Problem. Design a search autocomplete system. Given historical sentences each with a usage frequency, the user types characters one at a time (with # ending a sentence). After each character, return the top 3 historical sentences that start with the prefix typed so far, ranked by frequency descending, then lexicographically ascending as a tiebreak. When the user types #, persist the just-typed sentence (incrementing its count) and reset.

Approach — trie for prefix matching, heap for top-K ranking

Two jobs: (1) find all sentences sharing the current prefix — that is exactly a trie's prefix walk; (2) rank those candidates and keep the best 3 — a bounded selection problem solved with a size-3 heap. Each trie leaf stores its sentence's frequency.

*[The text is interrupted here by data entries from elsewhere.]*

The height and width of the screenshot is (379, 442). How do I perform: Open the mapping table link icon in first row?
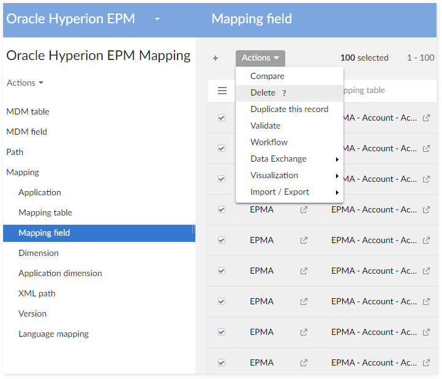[426, 118]
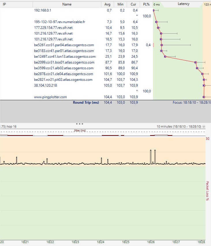
Task: Click the PL% column header
Action: pos(146,4)
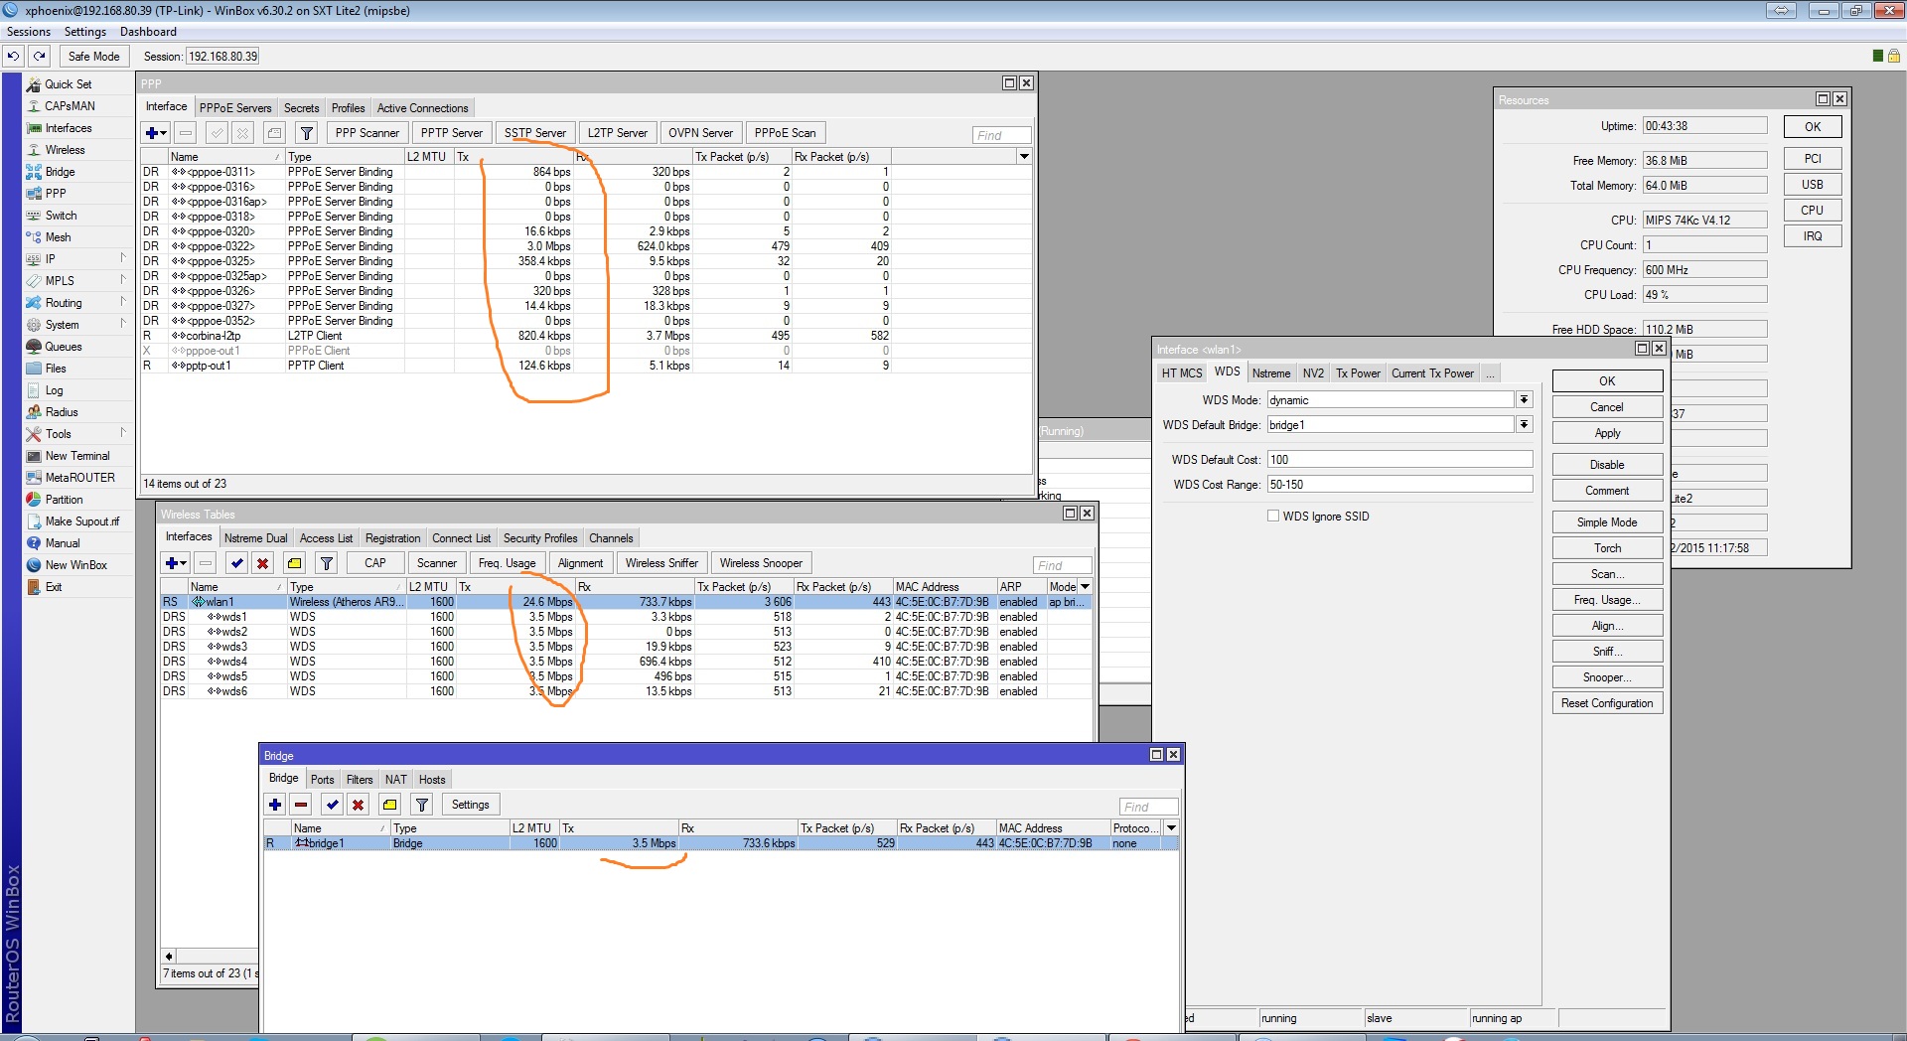Select the wds3 row in Wireless Tables
This screenshot has width=1907, height=1041.
[x=234, y=647]
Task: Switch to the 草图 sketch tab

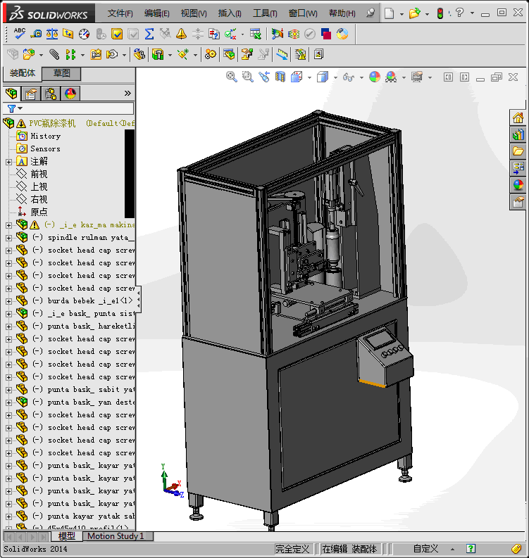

class AutocompleteSystem {
    private static class Node {
        Map<Character, Node> children = new HashMap<>();
        String sentence;            // non-null at a sentence's terminal node
        int freq;                   // usage count for that sentence
    }

    private final Node root = new Node();
    private Node cur;               // tracks the trie node for the prefix typed so far
    private final StringBuilder typed = new StringBuilder();

    public AutocompleteSystem(String[] sentences, int[] times) {
        for (int i = 0; i < sentences.length; i++) add(sentences[i], times[i]);
        cur = root;
    }

    private void add(String sentence, int count) {
        Node node = root;
        for (char c : sentence.toCharArray())
            node = node.children.computeIfAbsent(c, k -> new Node());
        node.sentence = sentence;
        node.freq += count;
    }

    public List<String> input(char c) {
        if (c == '#') {                          // commit the typed sentence, reset
            add(typed.toString(), 1);
            typed.setLength(0);
            cur = root;
            return new ArrayList<>();
        }
        typed.append(c);
        if (cur != null) cur = cur.children.get(c);   // advance the prefix pointer
        if (cur == null) return new ArrayList<>();     // no sentence has this prefix

        return topThree(cur);
    }

    // collect all sentences under `node`, keep the best 3 by (freq desc, text asc)
    private List<String> topThree(Node node) {
        // min-heap of size 3: the WORST candidate sits on top, ready to be evicted
        PriorityQueue<Node> heap = new PriorityQueue<>((a, b) ->
            a.freq != b.freq ? a.freq - b.freq            // lower freq is "worse"
                             : b.sentence.compareTo(a.sentence)); // later text is "worse"
        collect(node, heap);

        LinkedList<String> result = new LinkedList<>();
        while (!heap.isEmpty()) result.addFirst(heap.poll().sentence); // reverse to best-first
        return result;
    }

    private void collect(Node node, PriorityQueue<Node> heap) {
        if (node.sentence != null) {
            heap.offer(node);
            if (heap.size() > 3) heap.poll();    // drop the current worst
        }
        for (Node child : node.children.values()) collect(child, heap);
    }
}

Why a min-heap of size 3: we want the top 3, so the heap holds the current best 3 with the weakest of them on top; each new candidate either displaces it or is rejected — O(log 3) = O(1) per candidate. Then we drain and reverse so the strongest comes out first. The comparator encodes the tiebreak directly: by frequency ascending and, on ties, text descending, so that after the final reversal the result is frequency-descending then text-ascending.

Complexity

Advancing the prefix pointer is O(1) per typed character. On each keystroke, gathering candidates under the current node costs O(k) where k is the number of sentences sharing the prefix (a subtree DFS), and the size-3 heap adds only a constant factor — O(k) per input call. Memory is O(total characters across all sentences), as with any trie.